Accordingly, the degree to which governments offer HS classification assistance determines whether or not relevant trade information is easily accessible.
To gauge how easy it is to find relevant tariff and regulatory trade data on a typical customs website, we submitted 100 randomly-selected commercial goods descriptions (obtained from a national customs authority) to the ASYCUDAWorld Online Tariff search engine. Developed by the United Nations Centre for Trade and Development and deployed in 90 countries, ASYCUDA is the world’s most widely used customs management system.
For the sake of clarity, only records with sufficient detail for HS-6 level classification were submitted. Also, it was necessary to limit the length of the commercial goods descriptions submitted to fewer than 30 characters because of constraints in the ASYCUDA search engine.

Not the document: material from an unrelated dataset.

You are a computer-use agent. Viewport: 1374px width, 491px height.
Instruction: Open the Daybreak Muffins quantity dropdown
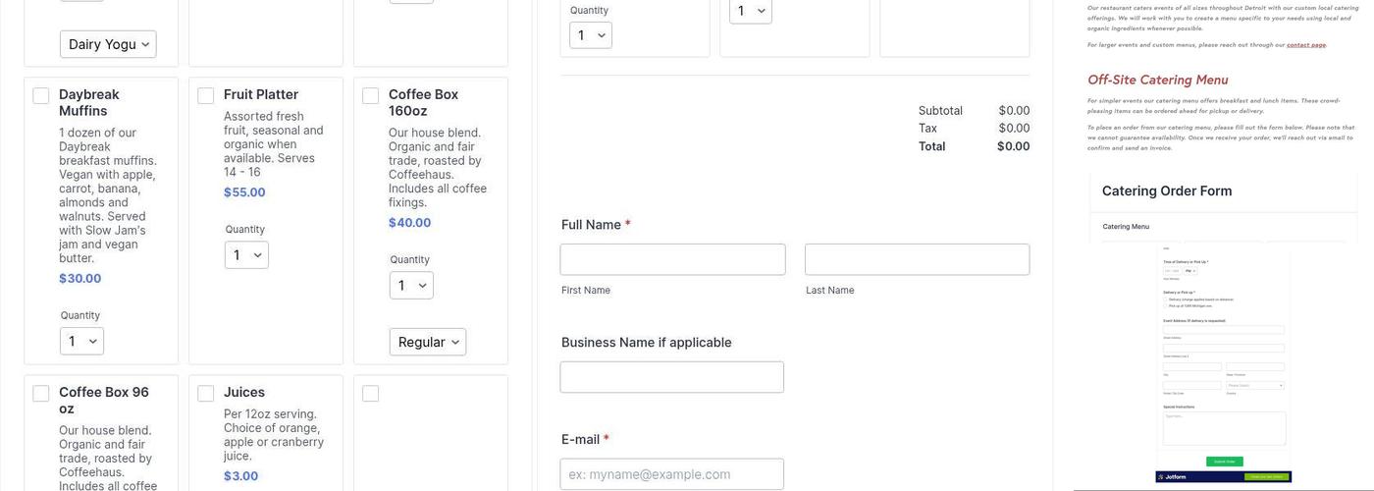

To assess the usefulness of the ASYCUDA tool, we measured its “precision”, which was determined by calculating the ratio between all results returned (“potential matches”) and correct results returned (“correct matches”). Ideally, each search should have resulted in a single, correct match.
Since ASYCUDA offers “contains all” and “contains any” searches, the data was run once using each parameter. Generally, we found that “Contains All” searches rarely deliver any results at all. Whereas “Contains Any” searches inundate users with endless amounts of irrelevant and erroneous information.
Here are some highlights from our ASYCUDA experiment:
- Only 14 (out of 100) ASYCUDA “Contains All” searches returned any result. These included 22 “potential matches”, out of which 11 (50%) included the correct HS code.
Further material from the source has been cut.